Many innovations from industry and other big data fields like physics and astronomy have, until recently, largely passed biology by. But that itself creates an opportunity, according to Bloom: it means that many of the big-data computing problems genomics now faces have already been solved, especially with respect to distributed computing.
“The idea is to understand the needs in genomics and biology, evaluate the open source tools out there, and see which might make the most sense to apply to our questions and data,” Bloom said. “And then adopt, modify, or build anew as needed.”
Take, for instance, one common efficiency-promoting feature baked into other fields’ computational tools: bringing the computation to the data, not the other way around.
“The challenge is to write code and algorithms that minimize how much you have to shuffle data between computers, because communication is much slower between computers than within,” Bloom said. “Moving to a model where data sit in the cloud alongside the computing tools that run against them could bring centers and consortia significant benefits.”

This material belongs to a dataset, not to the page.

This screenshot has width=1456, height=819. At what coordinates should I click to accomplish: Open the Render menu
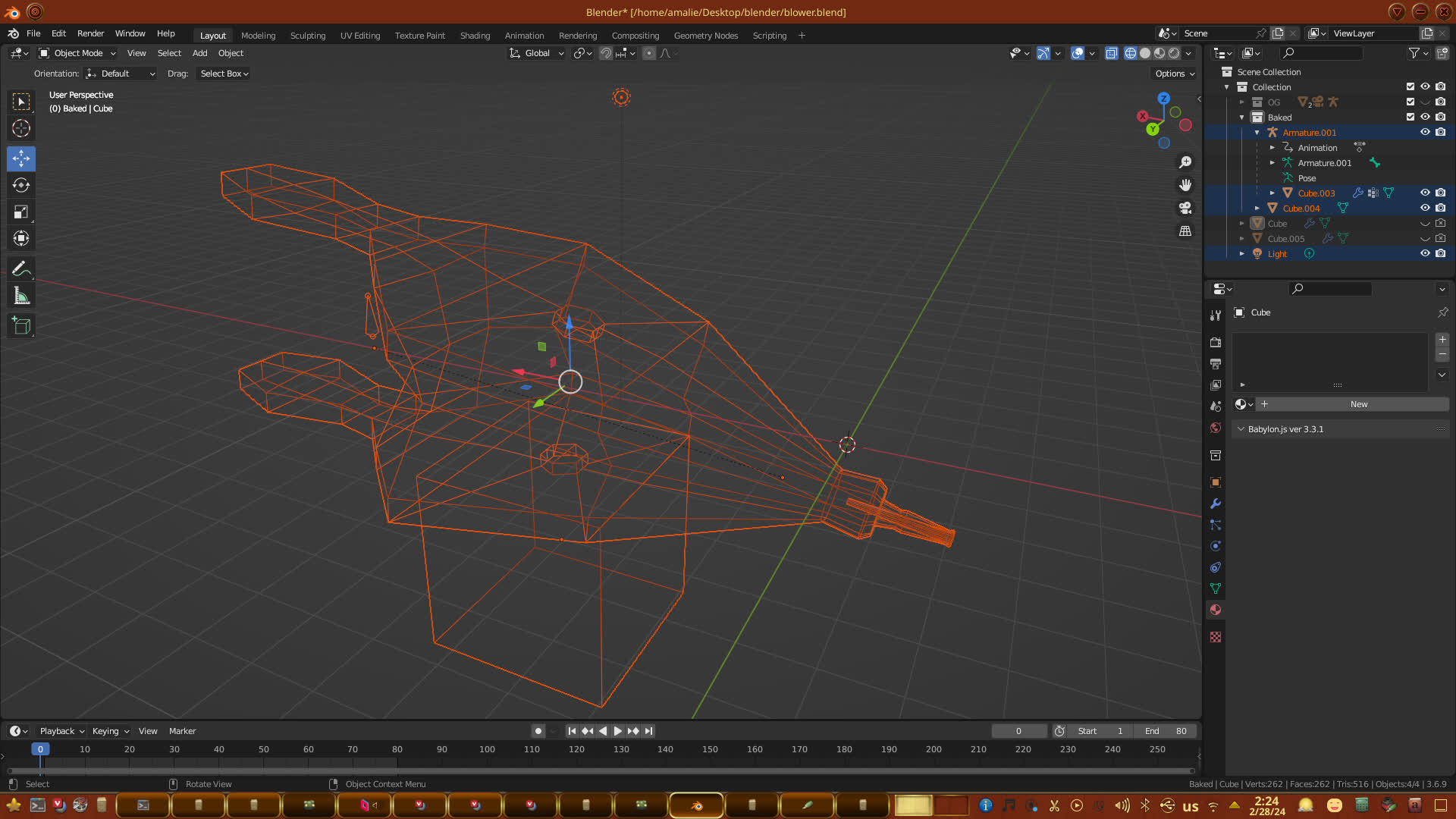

As with data production, the final ingredient for efficient exploration is scalability that balances resource use and speed with cost. “Whether a computation takes 10 hours using one core, one hour using 10 cores, or one minute using 600 cores, it should cost as close to the same as possible,” Bloom said. “We should give researchers a knob to dial up more computing resources and get their results back instantly with a negligible increase in cost.”

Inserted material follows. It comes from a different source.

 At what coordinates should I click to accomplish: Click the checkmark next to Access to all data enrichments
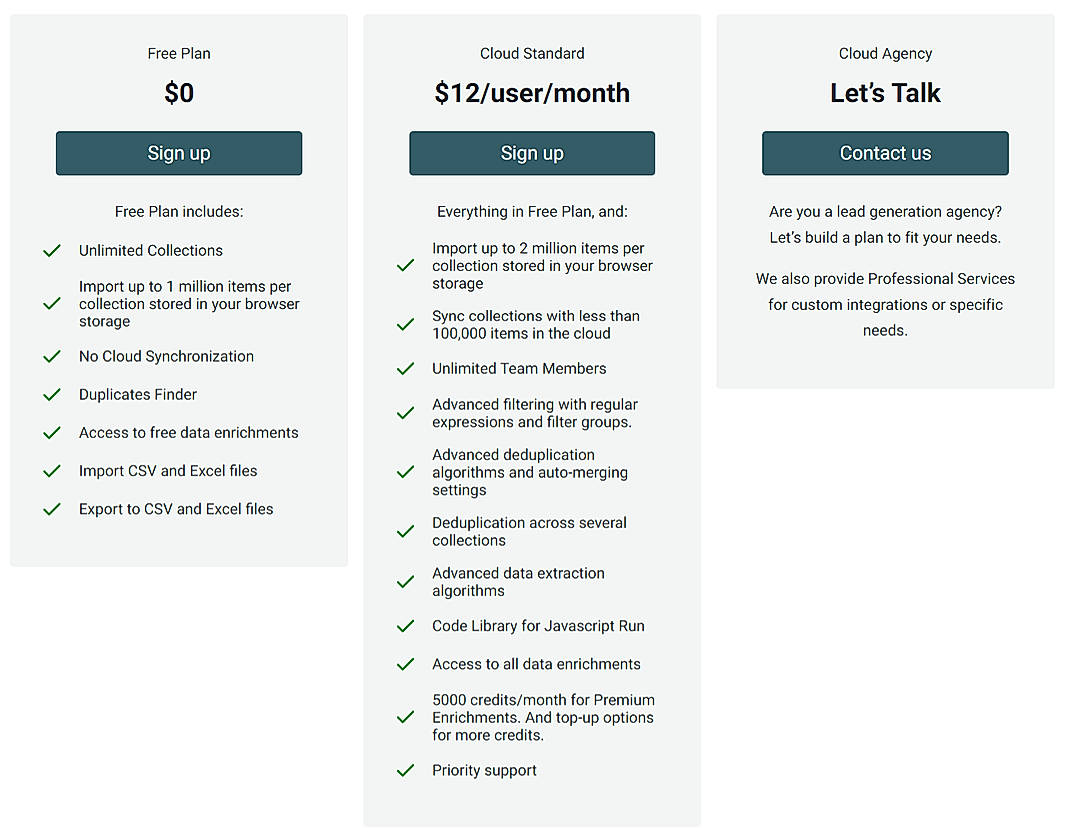pos(405,664)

In an ideal world, genomics researchers and computational biologists would be able to easily access large amounts of data in the cloud, express complex computational models with concise, readable code, run those models on those data where they are, and get back results quickly and cheaply.
In this context, the data deluge actually presents an opportunity, not a challenge.
“More data doesn’t have to mean more statistical power from existing models,” Bloom said. “It can also mean a chance to use advances in statistics, machine learning, and engineering to ask fundamental questions that we otherwise couldn’t.”